Given entries:
:::::
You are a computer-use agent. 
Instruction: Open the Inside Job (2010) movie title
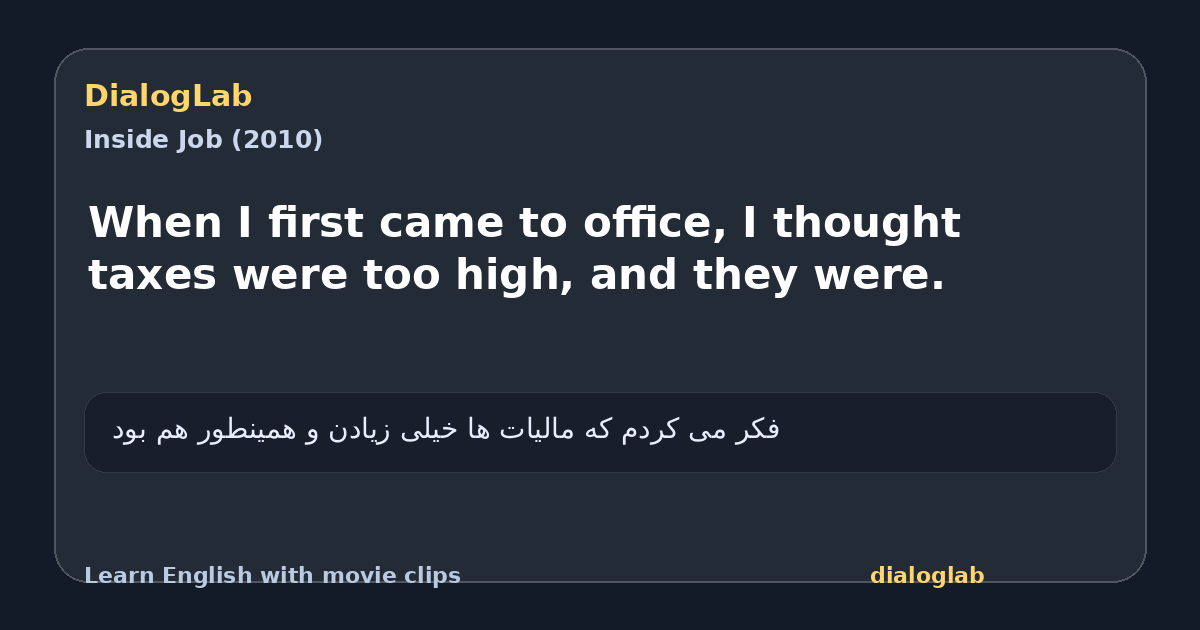pyautogui.click(x=203, y=140)
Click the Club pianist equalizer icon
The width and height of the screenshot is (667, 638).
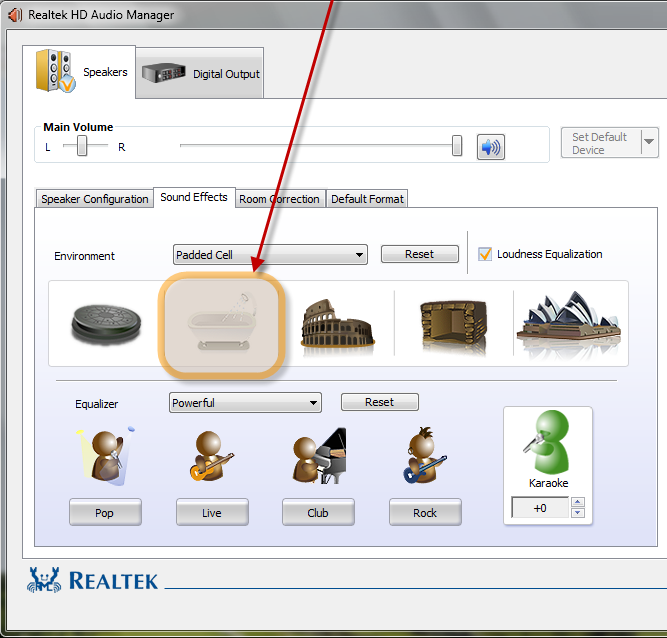click(318, 458)
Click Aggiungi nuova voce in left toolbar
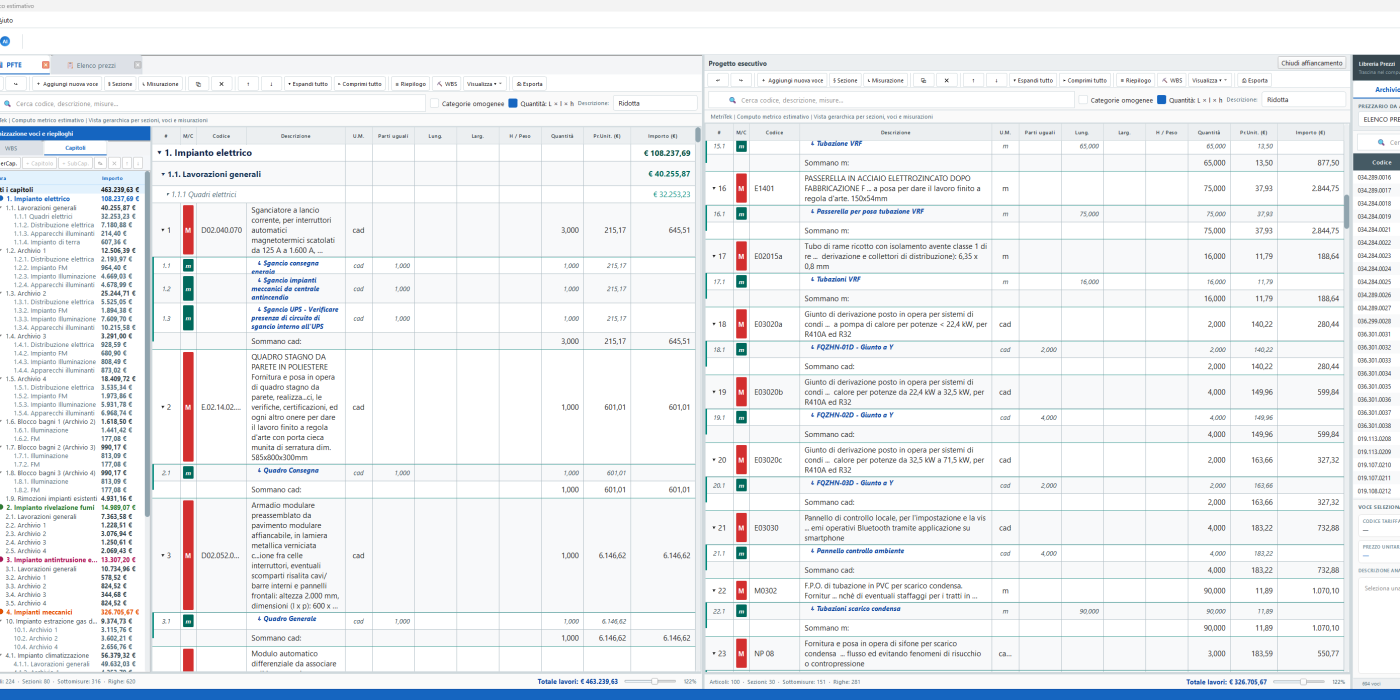The width and height of the screenshot is (1400, 700). pos(66,84)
:::::
What is needed is an exact repetition of every line from the line with "Instruction: Open the" to the end of the data above, both ends included, with no pictures.

Instruction: Open the Inside Job (2010) movie title
pyautogui.click(x=203, y=140)
Click the Club pianist equalizer icon
The width and height of the screenshot is (667, 638).
click(318, 458)
Click Aggiungi nuova voce in left toolbar
The width and height of the screenshot is (1400, 700). pos(66,84)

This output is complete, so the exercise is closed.